John Charles Badcock (17 January 1903 – 29 May 1976), also known as Felix Badcock, was a British rower who competed in the 1928 Summer Olympics and in the 1932 Summer Olympics.

==Life==
Badcock was born in West Ham and educated at Merchant Taylor's School. His family had been in business as boat builders and wharfingers on the River Thames for nearly a hundred years. Badcock became a member of Thames Rowing Club and had his first win at Henley Royal Regatta in 1925 in the Wyfold Challenge Cup. In 1927 he was in the Thames eight which won the Grand Challenge Cup and in the coxless four which won the Stewards' Challenge Cup. In 1928 he was again in the winning Thames crews in the Grand and Stewards at Henley. The Thames eight was then chosen to represent Great Britain rowing at the 1928 Summer Olympics and won the silver medal.
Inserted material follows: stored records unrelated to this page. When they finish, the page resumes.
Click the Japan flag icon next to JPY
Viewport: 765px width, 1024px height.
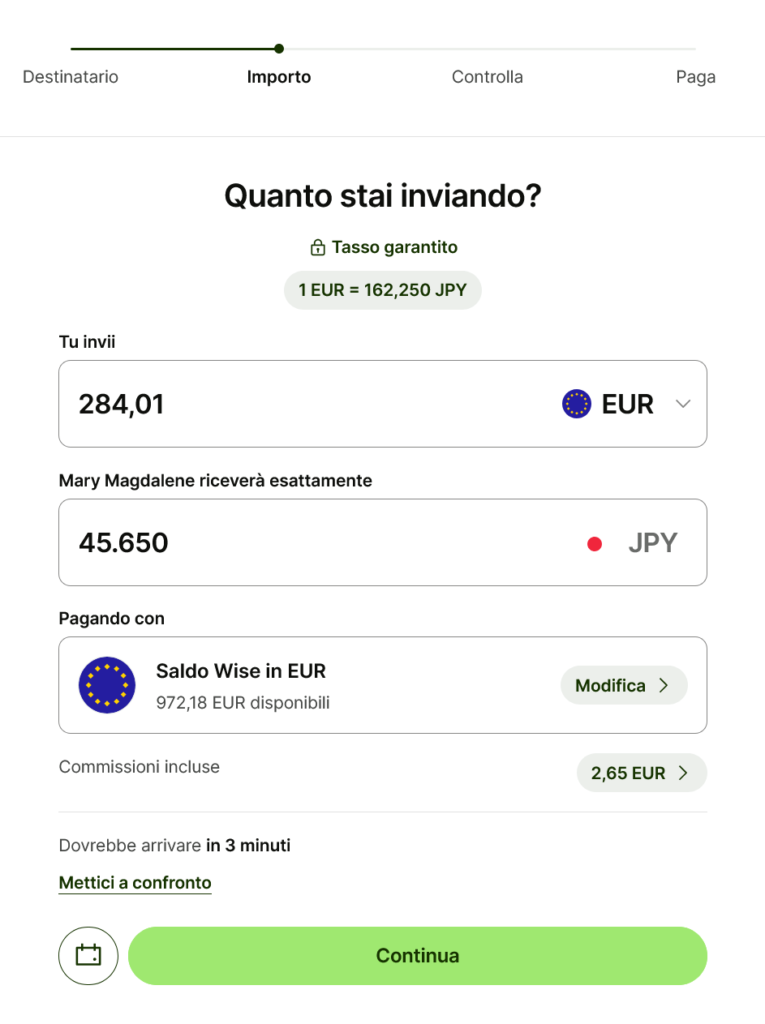[x=594, y=544]
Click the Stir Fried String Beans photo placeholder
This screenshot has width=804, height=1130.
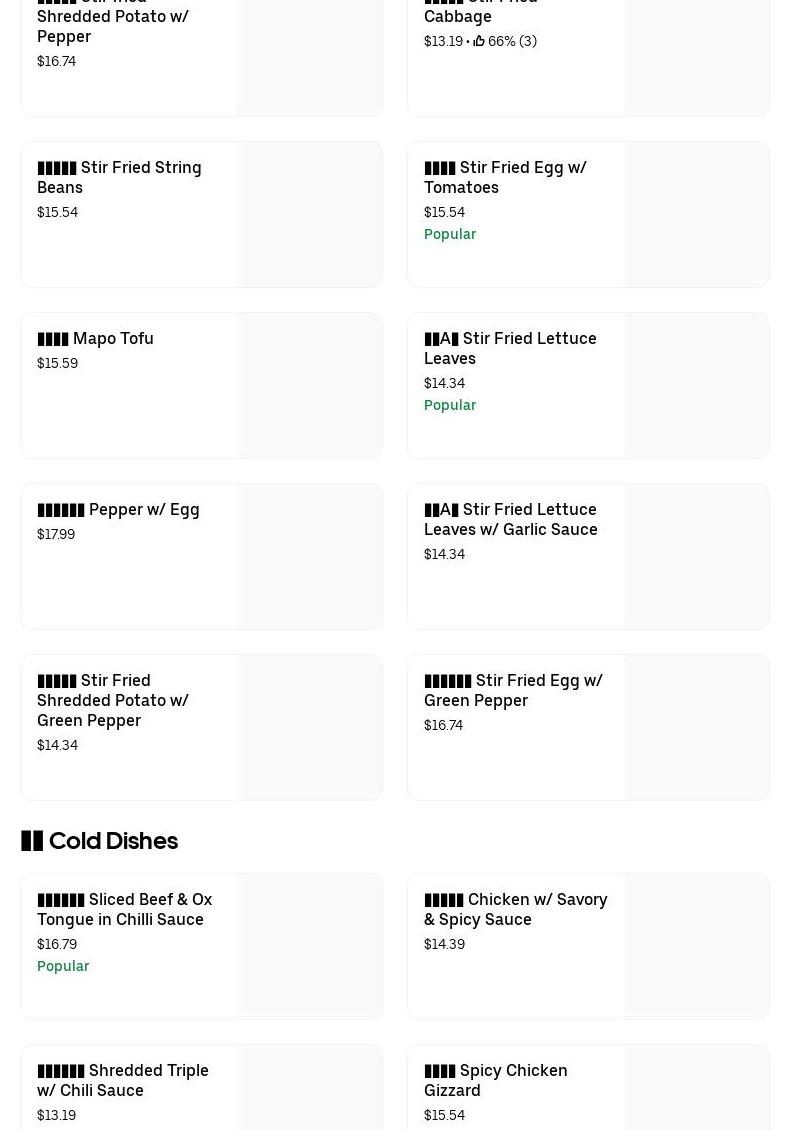[x=310, y=215]
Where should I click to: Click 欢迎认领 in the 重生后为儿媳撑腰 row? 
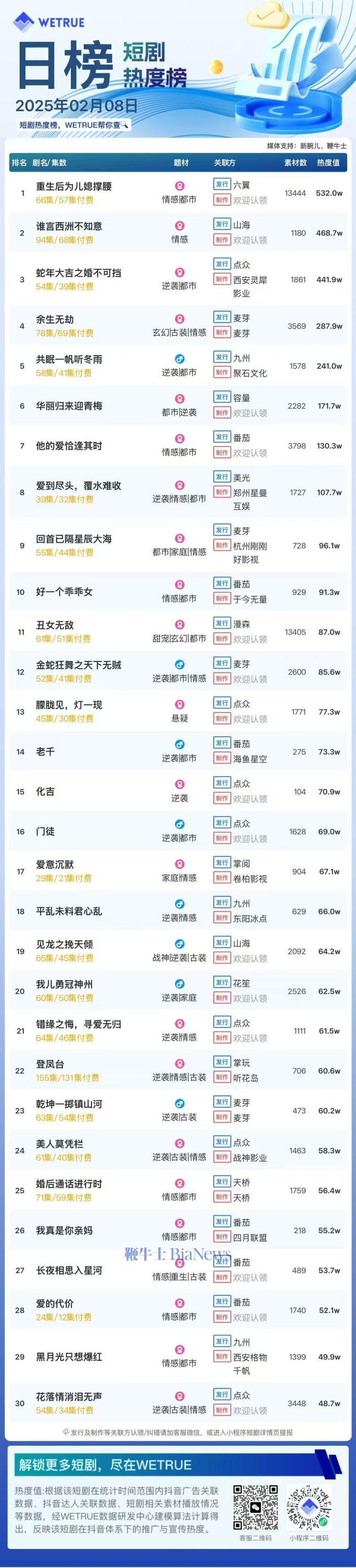[250, 200]
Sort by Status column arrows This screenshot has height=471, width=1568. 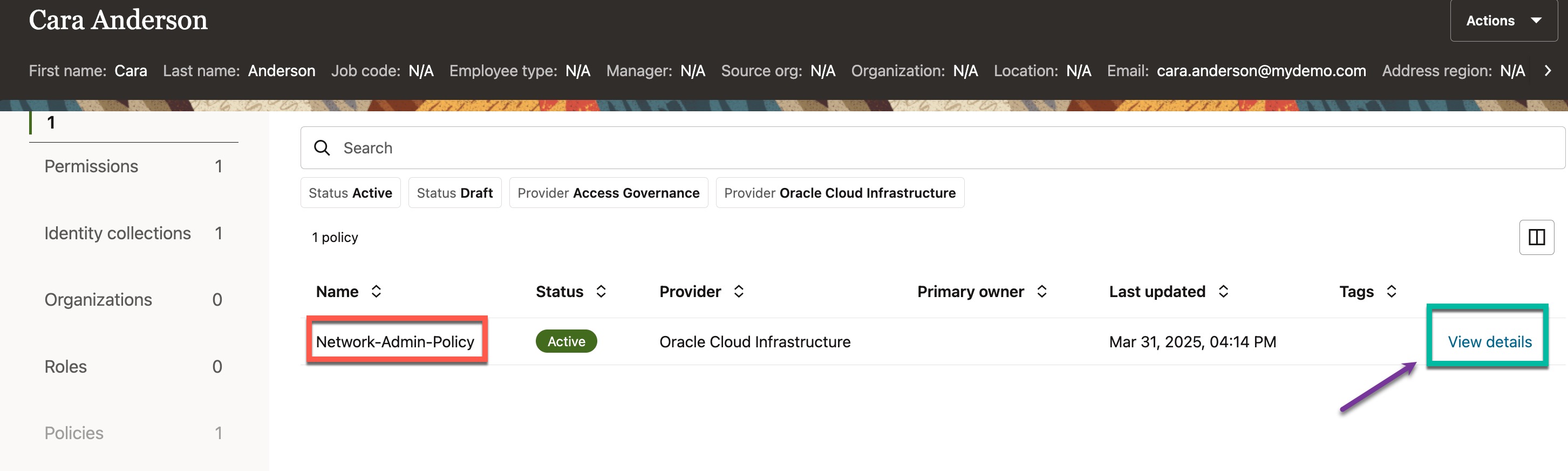(601, 291)
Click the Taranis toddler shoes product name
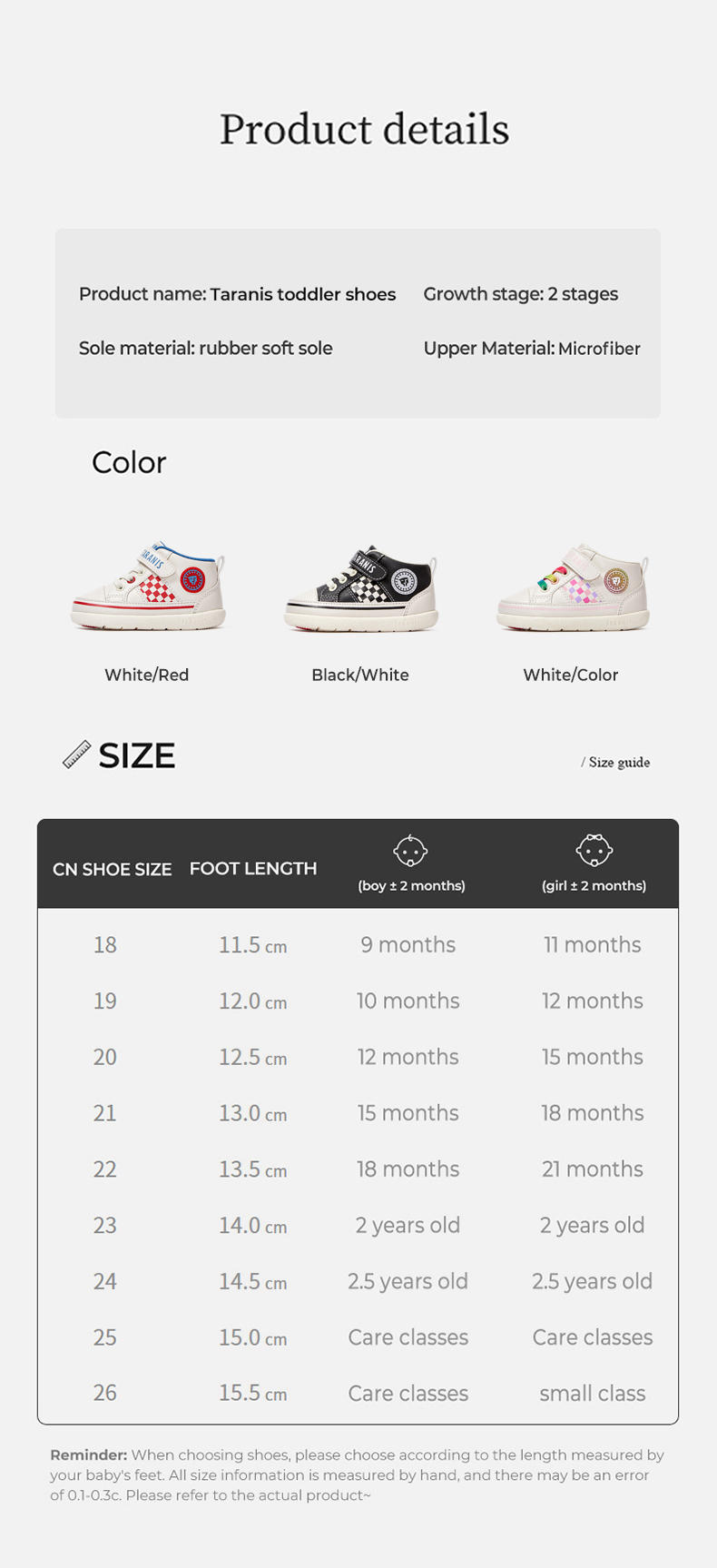The height and width of the screenshot is (1568, 717). (x=302, y=294)

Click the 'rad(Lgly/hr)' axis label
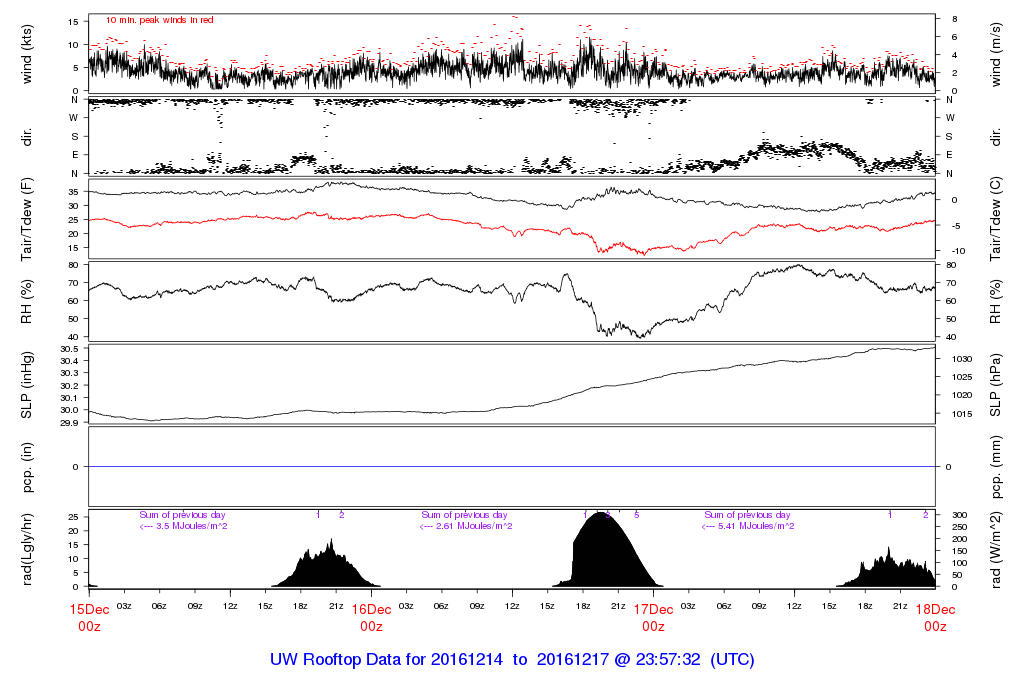27,549
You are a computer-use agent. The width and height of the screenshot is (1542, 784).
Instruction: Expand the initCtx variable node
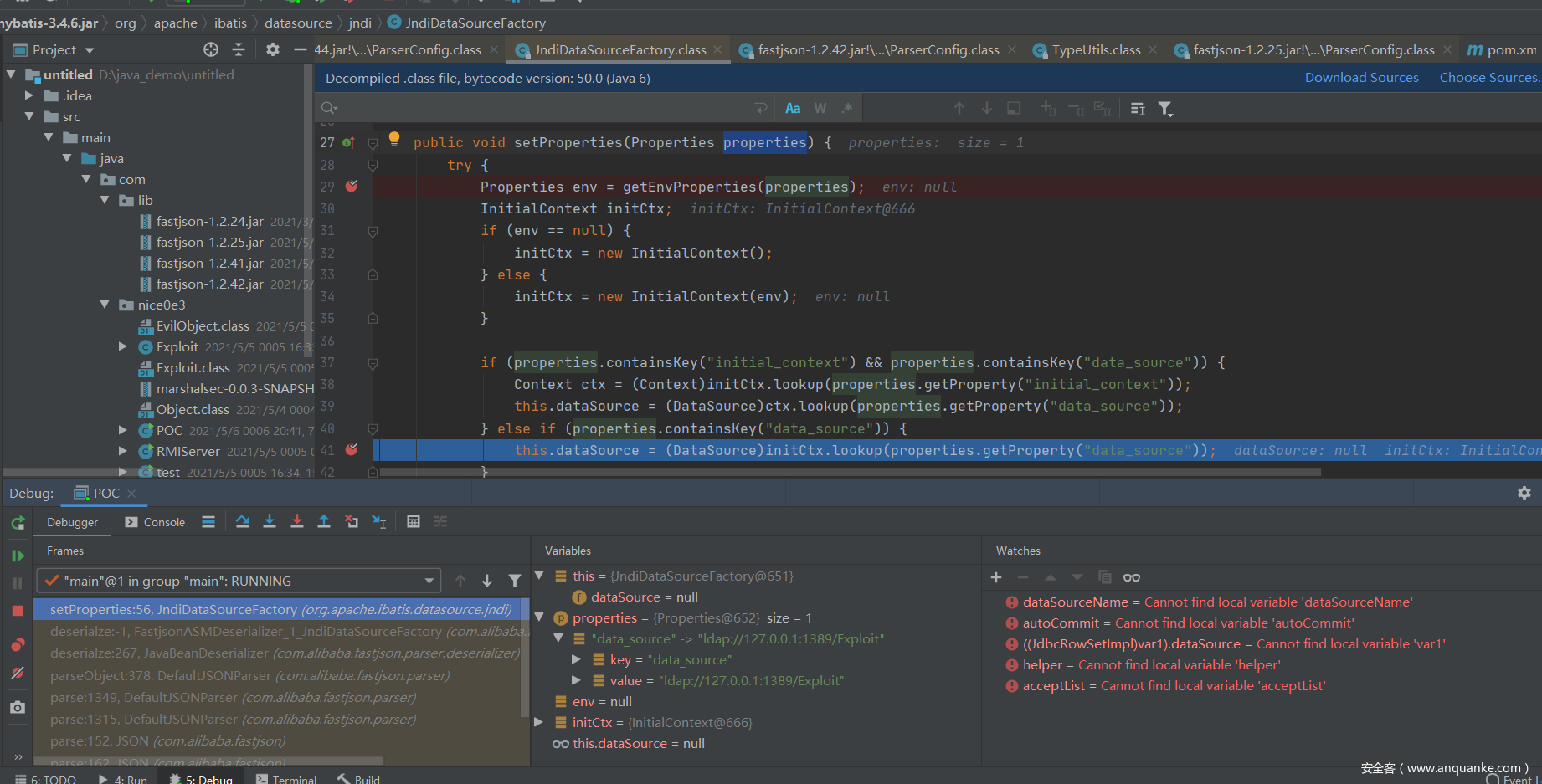[539, 722]
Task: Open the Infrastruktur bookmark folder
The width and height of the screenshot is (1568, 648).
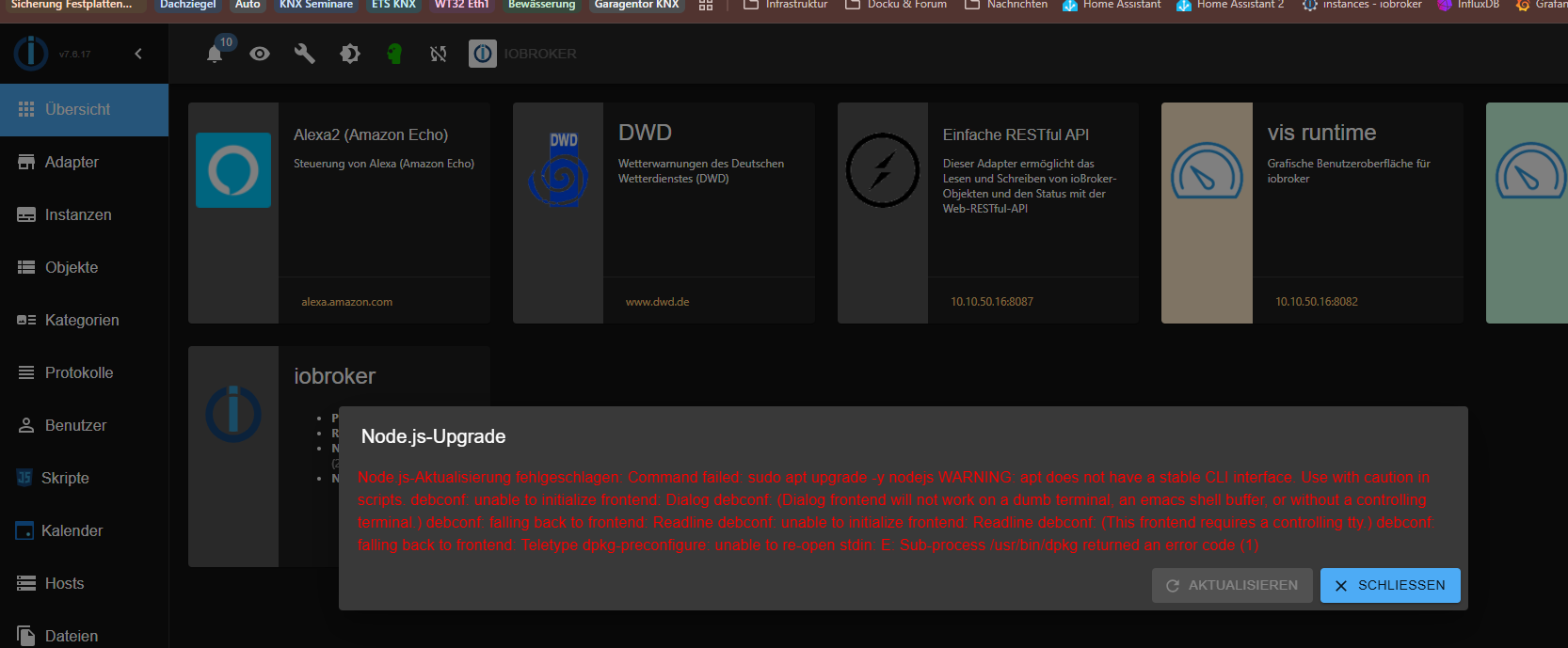Action: point(786,5)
In 1932 he was again in the winning Thames crew in the Stewards Challenge Cup at Henley. The Thames coxless four was then chosen to represent Great Britain rowing at the 1932 Summer Olympics and won the gold medal in a hard race against the Germans. Badcock was appointed a vice-president of Thames Rowing Club in 1936.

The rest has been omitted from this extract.